§ **Given exercise**
Revise the passage of the PostgreSQL column-selection text that opens with the words "The result looks" and closes with "is always 1.", putting "superfluous" in place of "useless".

§ **Document extract**

--*--

Selecting all Columns Except One in PostgreSQL

Google’s BigQuery has a very interesting SQL language feature, which I’ve missed many times in other databases:

select:
    SELECT  [{ ALL | DISTINCT }]
        { [ expression. ]* [ EXCEPT ( column_name [, ...] ) ]
            [ REPLACE ( expression [ AS ] column_name [, ...] ) ]
        | expression [ [ AS ] alias ] } [, ...]
    [ FROM from_item  [, ...] ]
    [ WHERE bool_expression ]
    ...

Notice the two keywords EXCEPT and REPLACE that can be used along with an asterisked expression.

An Example

For example, when running a query like this one (which fetches the longest film(s) every actor in the Sakila database played in):

SELECT *
FROM (
  SELECT 
    a.*, 
    f.*, 
    RANK() OVER (PARTITION BY actor_id ORDER BY length DESC) rk
  FROM film f
  JOIN film_actor fa USING (film_id)
  JOIN actor a USING (actor_id)
) t
WHERE rk = 1
ORDER BY first_name, last_name

This is one way to apply TOP-N per category filtering in SQL, which works with most modern databases, including MySQL 8.0. Essentially, we’re calculating the rank of a film per actor ordered by the film’s length.

The result looks like this:

actor_id |first_name  |last_name    |..|title                  |length|..|rk |
---------|------------|-------------|..|-----------------------|------|--|---|
71       |ADAM        |GRANT        |..|GLADIATOR WESTWARD     |   173|..|1  |
71       |ADAM        |GRANT        |..|BALLROOM MOCKINGBIRD   |   173|..|1  |
132      |ADAM        |HOPPER       |..|TORQUE BOUND           |   179|..|1  |
165      |AL          |GARLAND      |..|JACKET FRISCO          |   181|..|1  |

Let’s assume for a moment that we really need the entire projection of the ACTOR and FILM tables (so, SELECT * is fine), but we certainly don’t need the useless RK column, which is always 1.

--*--

[Entries on where items appear]
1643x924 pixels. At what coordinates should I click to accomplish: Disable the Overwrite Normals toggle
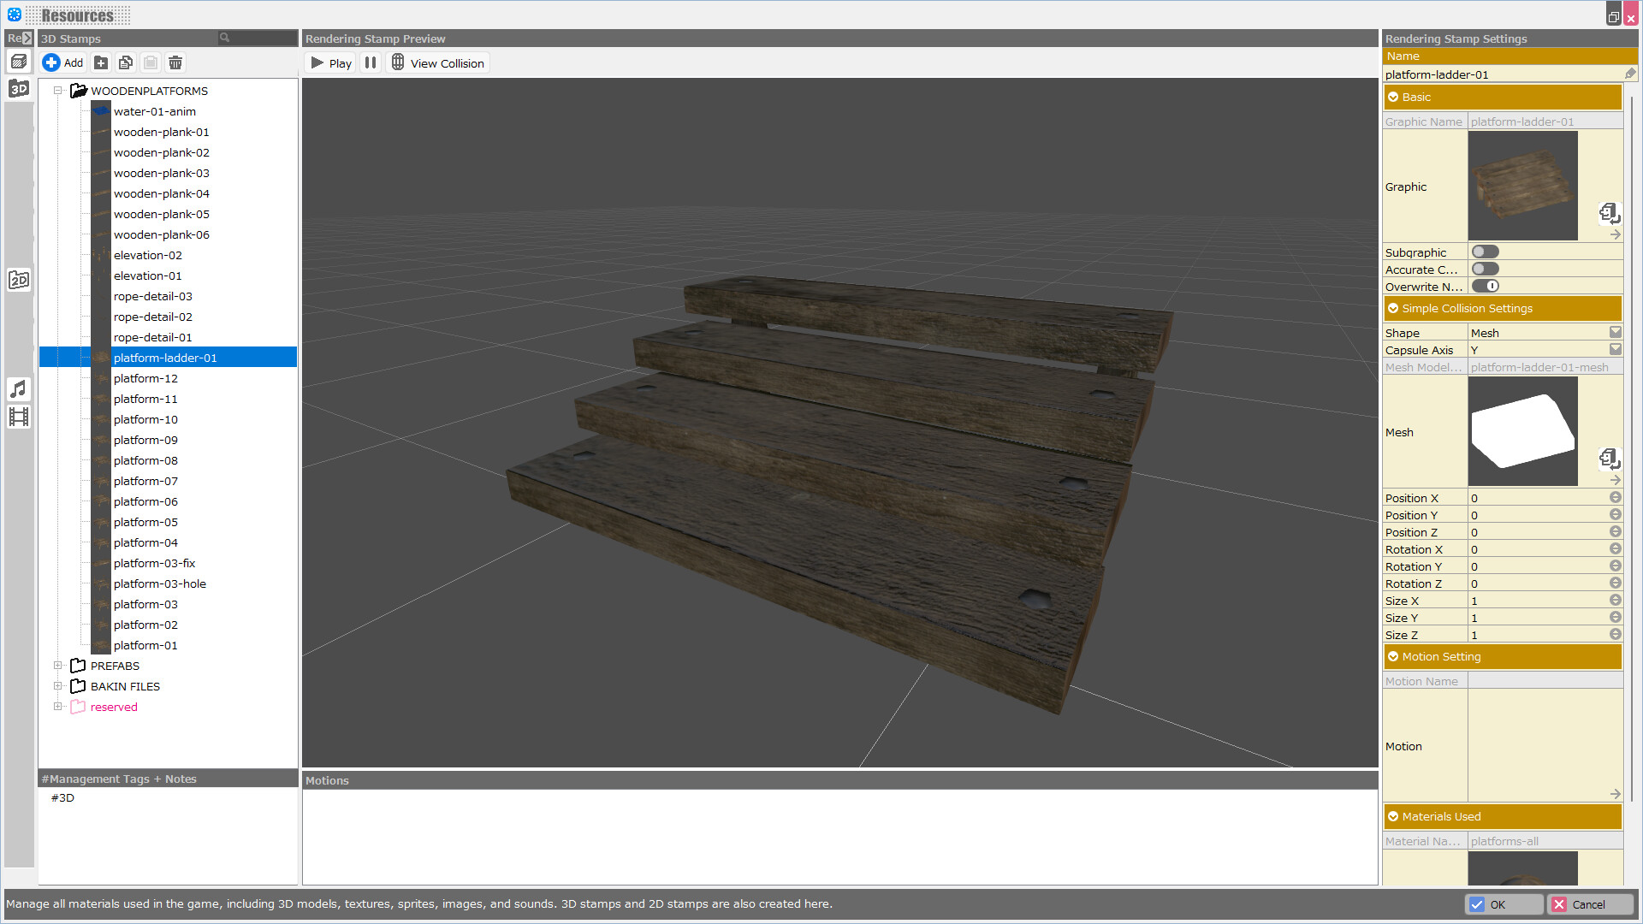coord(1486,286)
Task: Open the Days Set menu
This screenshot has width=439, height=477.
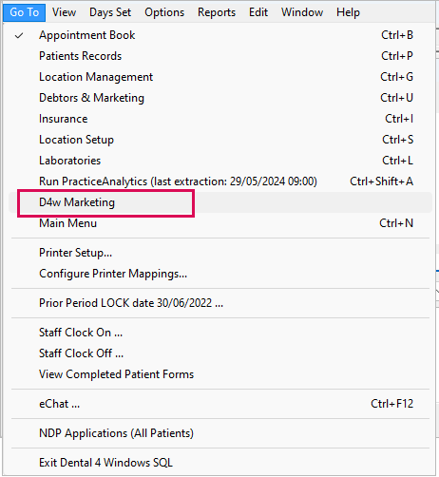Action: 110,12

--*--

§ **Result**
The result looks like this:

actor_id |first_name  |last_name    |..|title                  |length|..|rk |
---------|------------|-------------|..|-----------------------|------|--|---|
71       |ADAM        |GRANT        |..|GLADIATOR WESTWARD     |   173|..|1  |
71       |ADAM        |GRANT        |..|BALLROOM MOCKINGBIRD   |   173|..|1  |
132      |ADAM        |HOPPER       |..|TORQUE BOUND           |   179|..|1  |
165      |AL          |GARLAND      |..|JACKET FRISCO          |   181|..|1  |

Let’s assume for a moment that we really need the entire projection of the ACTOR and FILM tables (so, SELECT * is fine), but we certainly don’t need the superfluous RK column, which is always 1.